Dr. Ge explained that while on assignment in Rafah and during his visit to the European Gaza Hospital in Khan Younis, which was coordinated through the organization Glia by way of the World Health Organization (WHO), he witnessed unlivable conditions including malnourishment, acute infections and burns as a result of Israeli airstrikes.
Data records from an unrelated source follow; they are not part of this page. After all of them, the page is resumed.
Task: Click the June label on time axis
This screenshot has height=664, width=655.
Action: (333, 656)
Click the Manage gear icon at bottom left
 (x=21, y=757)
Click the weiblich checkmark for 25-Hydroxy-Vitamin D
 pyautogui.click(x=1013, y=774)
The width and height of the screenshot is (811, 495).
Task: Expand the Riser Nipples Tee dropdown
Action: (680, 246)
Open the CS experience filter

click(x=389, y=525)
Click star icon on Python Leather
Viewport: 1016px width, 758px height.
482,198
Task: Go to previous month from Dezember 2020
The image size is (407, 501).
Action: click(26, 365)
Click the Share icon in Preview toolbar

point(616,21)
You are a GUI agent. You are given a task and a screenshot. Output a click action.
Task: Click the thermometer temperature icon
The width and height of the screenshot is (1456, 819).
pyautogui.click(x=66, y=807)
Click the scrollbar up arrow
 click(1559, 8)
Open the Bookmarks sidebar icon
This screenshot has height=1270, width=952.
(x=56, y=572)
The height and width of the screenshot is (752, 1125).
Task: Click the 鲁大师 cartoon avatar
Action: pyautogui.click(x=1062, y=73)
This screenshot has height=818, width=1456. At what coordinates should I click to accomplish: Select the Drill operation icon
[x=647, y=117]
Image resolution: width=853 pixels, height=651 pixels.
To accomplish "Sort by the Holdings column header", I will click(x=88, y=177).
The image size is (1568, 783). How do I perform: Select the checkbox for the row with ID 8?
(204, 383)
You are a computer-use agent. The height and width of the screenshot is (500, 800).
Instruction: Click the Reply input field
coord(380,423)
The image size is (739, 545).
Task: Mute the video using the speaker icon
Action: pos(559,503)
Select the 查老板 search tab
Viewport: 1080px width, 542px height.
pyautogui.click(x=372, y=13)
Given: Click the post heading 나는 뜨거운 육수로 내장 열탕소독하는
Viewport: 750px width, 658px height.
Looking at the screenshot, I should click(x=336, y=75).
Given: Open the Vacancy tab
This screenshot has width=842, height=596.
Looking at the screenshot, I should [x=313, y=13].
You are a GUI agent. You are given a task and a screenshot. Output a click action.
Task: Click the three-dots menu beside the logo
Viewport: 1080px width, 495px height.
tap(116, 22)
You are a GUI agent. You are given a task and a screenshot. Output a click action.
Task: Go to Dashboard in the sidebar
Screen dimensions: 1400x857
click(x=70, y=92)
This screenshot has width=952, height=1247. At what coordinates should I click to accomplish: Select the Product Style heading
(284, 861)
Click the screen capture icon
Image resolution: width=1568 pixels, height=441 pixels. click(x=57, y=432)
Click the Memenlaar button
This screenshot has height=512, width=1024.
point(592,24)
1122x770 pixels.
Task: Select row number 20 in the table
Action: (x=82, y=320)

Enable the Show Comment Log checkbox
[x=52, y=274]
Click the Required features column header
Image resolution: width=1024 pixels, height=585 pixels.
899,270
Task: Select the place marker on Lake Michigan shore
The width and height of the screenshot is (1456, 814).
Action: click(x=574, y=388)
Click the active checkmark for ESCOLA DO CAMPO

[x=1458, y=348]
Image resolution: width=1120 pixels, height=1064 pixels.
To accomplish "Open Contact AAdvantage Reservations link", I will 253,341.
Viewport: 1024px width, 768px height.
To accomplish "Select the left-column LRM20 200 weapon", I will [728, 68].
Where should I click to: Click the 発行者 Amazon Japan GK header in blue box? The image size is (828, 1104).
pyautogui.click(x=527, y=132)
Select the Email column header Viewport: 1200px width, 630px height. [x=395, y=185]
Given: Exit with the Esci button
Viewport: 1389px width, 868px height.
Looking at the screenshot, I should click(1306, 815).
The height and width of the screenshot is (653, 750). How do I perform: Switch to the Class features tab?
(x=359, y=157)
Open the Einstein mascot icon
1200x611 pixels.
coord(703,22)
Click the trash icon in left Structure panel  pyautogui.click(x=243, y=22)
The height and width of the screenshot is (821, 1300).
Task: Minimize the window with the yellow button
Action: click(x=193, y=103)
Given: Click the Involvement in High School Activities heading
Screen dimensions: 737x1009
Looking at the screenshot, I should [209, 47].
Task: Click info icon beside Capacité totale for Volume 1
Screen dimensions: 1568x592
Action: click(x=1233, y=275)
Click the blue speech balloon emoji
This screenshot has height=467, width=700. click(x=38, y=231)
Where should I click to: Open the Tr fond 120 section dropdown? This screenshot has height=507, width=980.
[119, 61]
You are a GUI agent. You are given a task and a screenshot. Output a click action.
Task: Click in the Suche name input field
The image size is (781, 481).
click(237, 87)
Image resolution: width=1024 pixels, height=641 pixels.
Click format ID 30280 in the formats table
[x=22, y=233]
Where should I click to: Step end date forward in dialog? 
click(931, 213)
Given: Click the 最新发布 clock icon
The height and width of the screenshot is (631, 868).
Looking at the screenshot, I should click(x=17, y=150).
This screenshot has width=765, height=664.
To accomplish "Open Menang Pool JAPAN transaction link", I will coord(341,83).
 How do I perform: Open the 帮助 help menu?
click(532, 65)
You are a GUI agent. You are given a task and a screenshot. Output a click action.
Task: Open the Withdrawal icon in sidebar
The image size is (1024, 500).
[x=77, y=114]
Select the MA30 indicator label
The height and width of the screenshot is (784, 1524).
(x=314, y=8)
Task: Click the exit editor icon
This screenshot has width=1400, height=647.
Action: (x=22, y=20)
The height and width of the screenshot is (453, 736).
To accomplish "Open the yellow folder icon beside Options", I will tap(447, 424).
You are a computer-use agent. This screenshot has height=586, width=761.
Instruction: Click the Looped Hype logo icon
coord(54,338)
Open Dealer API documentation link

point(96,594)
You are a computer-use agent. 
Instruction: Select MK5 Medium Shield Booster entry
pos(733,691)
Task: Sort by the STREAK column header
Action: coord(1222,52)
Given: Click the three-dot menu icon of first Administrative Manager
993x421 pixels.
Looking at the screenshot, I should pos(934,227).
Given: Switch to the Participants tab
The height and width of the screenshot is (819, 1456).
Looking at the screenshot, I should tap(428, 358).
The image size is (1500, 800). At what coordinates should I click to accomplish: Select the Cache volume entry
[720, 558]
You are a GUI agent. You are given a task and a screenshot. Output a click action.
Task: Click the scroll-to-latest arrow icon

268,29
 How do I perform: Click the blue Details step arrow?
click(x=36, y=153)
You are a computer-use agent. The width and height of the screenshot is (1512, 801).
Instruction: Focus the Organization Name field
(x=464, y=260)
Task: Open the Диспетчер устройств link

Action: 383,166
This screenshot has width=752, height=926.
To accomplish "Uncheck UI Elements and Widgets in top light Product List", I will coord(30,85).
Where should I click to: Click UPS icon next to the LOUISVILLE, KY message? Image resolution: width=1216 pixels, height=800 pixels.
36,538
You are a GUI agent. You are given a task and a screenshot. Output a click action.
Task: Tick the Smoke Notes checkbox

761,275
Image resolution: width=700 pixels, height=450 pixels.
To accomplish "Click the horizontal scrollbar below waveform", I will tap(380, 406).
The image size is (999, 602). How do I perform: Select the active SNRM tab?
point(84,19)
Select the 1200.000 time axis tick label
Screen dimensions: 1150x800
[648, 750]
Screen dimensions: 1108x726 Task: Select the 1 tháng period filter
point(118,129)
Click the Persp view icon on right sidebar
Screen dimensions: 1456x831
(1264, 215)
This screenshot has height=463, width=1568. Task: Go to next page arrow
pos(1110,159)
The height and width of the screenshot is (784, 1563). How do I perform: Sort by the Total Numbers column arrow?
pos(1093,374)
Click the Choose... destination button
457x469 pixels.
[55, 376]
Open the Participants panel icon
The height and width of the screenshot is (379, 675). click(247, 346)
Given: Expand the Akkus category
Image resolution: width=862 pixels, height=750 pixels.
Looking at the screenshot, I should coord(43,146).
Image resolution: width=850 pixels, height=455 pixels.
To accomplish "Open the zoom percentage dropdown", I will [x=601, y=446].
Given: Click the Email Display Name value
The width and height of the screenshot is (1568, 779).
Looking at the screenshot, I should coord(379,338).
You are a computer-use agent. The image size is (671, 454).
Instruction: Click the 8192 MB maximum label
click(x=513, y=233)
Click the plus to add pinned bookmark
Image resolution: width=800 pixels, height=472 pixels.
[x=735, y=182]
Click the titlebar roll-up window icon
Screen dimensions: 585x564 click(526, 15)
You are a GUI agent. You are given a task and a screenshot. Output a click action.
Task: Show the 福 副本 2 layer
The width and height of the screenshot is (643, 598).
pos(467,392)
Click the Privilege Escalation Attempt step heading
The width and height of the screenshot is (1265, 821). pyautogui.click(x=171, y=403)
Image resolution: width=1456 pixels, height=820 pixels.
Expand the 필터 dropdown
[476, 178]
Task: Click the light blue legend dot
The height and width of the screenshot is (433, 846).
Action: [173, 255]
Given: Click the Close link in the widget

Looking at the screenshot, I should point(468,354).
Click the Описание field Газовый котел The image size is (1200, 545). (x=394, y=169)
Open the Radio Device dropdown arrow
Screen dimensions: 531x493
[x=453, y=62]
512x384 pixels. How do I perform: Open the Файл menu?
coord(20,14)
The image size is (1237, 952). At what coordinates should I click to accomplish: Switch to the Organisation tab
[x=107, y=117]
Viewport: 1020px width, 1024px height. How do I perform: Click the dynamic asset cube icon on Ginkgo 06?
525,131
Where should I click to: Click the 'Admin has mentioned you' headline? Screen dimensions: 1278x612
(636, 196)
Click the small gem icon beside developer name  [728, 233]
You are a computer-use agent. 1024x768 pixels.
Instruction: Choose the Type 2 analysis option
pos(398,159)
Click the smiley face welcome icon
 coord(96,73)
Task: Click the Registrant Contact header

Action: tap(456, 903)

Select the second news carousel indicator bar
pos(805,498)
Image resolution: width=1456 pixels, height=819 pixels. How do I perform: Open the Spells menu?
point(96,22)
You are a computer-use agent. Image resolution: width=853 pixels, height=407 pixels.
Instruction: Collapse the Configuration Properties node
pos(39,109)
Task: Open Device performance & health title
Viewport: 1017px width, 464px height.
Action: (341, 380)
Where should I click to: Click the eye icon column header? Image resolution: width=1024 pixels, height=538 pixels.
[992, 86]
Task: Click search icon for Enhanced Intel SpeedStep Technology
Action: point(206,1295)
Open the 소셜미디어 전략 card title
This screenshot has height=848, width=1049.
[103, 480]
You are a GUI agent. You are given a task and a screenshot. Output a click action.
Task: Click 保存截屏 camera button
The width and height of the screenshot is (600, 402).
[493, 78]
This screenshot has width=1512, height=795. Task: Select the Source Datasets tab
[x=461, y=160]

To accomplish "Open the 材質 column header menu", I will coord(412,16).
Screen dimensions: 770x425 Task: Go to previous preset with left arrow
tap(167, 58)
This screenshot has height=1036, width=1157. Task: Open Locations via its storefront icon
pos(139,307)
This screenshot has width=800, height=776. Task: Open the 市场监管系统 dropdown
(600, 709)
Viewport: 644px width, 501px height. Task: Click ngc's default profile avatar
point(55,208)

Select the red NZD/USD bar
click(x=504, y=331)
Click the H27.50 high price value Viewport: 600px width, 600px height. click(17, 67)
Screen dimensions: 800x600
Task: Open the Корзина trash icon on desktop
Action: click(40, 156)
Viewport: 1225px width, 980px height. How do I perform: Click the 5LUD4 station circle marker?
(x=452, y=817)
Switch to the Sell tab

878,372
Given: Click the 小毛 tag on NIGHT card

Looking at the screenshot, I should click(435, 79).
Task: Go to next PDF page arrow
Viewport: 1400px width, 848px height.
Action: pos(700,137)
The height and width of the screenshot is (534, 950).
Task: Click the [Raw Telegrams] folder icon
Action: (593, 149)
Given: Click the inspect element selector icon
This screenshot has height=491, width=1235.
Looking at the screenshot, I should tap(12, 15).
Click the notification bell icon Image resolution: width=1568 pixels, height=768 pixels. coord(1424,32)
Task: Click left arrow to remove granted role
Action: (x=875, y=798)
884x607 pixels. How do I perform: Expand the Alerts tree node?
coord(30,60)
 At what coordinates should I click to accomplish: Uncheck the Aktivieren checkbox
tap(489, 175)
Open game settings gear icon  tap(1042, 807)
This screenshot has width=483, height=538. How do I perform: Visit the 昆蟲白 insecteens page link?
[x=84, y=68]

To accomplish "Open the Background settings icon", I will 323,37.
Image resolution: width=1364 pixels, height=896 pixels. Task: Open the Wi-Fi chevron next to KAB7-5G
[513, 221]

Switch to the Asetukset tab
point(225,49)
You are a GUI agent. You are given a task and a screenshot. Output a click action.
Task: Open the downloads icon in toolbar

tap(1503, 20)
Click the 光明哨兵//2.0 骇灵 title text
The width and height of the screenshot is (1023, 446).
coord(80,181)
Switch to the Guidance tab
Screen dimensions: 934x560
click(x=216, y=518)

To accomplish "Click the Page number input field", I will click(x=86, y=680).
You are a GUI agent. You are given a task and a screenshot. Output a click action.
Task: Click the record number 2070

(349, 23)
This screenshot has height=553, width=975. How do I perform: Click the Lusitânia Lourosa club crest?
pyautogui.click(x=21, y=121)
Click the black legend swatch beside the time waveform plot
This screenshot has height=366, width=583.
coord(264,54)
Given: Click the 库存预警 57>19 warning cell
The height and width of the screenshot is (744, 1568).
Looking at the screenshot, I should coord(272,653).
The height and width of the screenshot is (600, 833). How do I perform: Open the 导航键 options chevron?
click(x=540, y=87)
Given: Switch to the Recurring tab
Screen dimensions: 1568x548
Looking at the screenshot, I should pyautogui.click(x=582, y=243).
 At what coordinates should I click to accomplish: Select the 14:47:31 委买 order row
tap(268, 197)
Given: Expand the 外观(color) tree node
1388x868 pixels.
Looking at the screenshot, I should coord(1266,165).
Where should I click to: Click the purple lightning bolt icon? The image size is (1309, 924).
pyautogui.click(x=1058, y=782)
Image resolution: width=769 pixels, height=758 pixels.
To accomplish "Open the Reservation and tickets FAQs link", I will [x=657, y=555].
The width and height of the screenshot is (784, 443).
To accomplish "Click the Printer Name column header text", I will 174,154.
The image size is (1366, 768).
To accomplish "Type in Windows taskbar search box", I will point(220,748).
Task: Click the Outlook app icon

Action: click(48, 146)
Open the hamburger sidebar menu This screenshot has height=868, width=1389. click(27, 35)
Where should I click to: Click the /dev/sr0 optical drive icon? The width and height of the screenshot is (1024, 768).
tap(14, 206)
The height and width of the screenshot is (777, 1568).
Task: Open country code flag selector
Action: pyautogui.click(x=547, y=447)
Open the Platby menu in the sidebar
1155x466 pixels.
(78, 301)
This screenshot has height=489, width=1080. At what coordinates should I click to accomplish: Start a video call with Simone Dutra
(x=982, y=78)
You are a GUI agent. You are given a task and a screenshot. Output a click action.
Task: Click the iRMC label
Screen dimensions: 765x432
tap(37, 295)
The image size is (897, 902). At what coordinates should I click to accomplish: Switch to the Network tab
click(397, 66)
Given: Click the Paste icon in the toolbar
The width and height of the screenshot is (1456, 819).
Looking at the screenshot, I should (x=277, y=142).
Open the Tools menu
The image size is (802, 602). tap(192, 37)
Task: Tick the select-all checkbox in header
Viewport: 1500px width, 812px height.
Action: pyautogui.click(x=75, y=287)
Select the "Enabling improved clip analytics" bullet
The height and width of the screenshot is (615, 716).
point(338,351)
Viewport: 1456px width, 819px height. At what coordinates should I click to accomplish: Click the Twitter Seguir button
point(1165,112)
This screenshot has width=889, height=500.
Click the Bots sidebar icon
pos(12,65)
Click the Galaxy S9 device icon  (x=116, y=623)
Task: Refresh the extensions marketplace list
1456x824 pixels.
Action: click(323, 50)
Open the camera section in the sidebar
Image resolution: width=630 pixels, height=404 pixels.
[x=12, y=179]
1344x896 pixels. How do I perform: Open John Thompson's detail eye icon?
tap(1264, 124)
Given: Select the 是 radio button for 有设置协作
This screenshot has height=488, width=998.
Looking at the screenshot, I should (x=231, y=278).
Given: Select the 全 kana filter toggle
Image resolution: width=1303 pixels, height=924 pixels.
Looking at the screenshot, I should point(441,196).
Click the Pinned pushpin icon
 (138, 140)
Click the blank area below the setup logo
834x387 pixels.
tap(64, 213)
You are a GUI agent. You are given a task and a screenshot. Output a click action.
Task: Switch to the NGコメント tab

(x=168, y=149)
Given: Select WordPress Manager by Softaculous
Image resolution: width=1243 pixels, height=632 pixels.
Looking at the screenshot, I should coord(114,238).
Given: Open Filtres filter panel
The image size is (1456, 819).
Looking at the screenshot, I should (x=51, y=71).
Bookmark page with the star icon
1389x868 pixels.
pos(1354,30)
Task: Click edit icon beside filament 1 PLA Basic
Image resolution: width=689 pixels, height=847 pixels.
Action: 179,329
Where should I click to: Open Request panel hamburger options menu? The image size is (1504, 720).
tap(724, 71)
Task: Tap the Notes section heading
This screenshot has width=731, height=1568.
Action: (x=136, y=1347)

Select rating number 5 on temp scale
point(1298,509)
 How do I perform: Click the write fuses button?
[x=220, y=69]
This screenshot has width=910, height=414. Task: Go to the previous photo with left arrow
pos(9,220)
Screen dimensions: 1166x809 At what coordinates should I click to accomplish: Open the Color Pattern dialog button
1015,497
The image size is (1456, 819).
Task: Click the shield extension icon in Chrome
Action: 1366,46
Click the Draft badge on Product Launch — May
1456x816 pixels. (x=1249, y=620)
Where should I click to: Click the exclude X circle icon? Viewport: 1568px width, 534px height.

“The reason for these conditions presenting both in such high patient loads and severity, is the overlapping crises of food, clean water, and housing insecurity—none of which were available in the zones declared ‘safe’ by the Israeli army that we visited,” he said. “There are no ‘safe’ places left in Gaza.” Dr. Ge emphasizes that it’s imperative to understand that the Palestinian people of Gaza “did not choose to be heroes in this story of colonialism, but they were forced into it. As much as we all see how people are marked and their stories are told through the lens of a victim or of a hero, they are human just like you and I. Their bodies are of a human being like you and I. We should caution ourselves to not over-glorify their resilience and steadfastness or their immense suffering and losses.” 

Dr. Ge, who says he left his heart in Gaza, emphasized the dedication of Palestinian healthcare workers to the community. “The only hot meals I ate in Gaza were because the colleagues I was with demanded that we share meals together, knowing how little they had, they still shared and still wanted to do more for us as their guests,” he said. “It broke my heart… It was also healing. To see humanity and life be taught by Palestinians. To see humanity and life be practiced by Palestinians, despite the ongoing genocide – and in the face of ongoing genocidal violence that could end their life any day. I [learned] more about life and humanity while in Gaza than I have throughout medical training or throughout my life thus far.”

According to a report from The Lancet, Israel has killed 3 percent of Gaza’s population; that finding, the researcher wrote, likely “underestimate[s] the full impact of the military operation in Gaza, as they do not account for non-trauma-related deaths resulting from health service disruption, food insecurity, and inadequate water and sanitation.”

In a post on Twitter a 28-year-old doctor in Gaza, Dr. Ezzideen Shehab, wrote that on the morning of January 9 his neighbors attempted to wake their 42-year-old mother, who had no health conditions, or chronic illnesses. “But just yesterday, her sister was killed in an airstrike in northern Gaza. Four days before that, her brother met the same fate. Today, sorrow and heartbreak claimed her life. Every day, we lose mothers, fathers, and children, not only to bullets and bombs but to the cold, to despair, to grief.” He ended his post with a final plea: “Stop this war. Please.”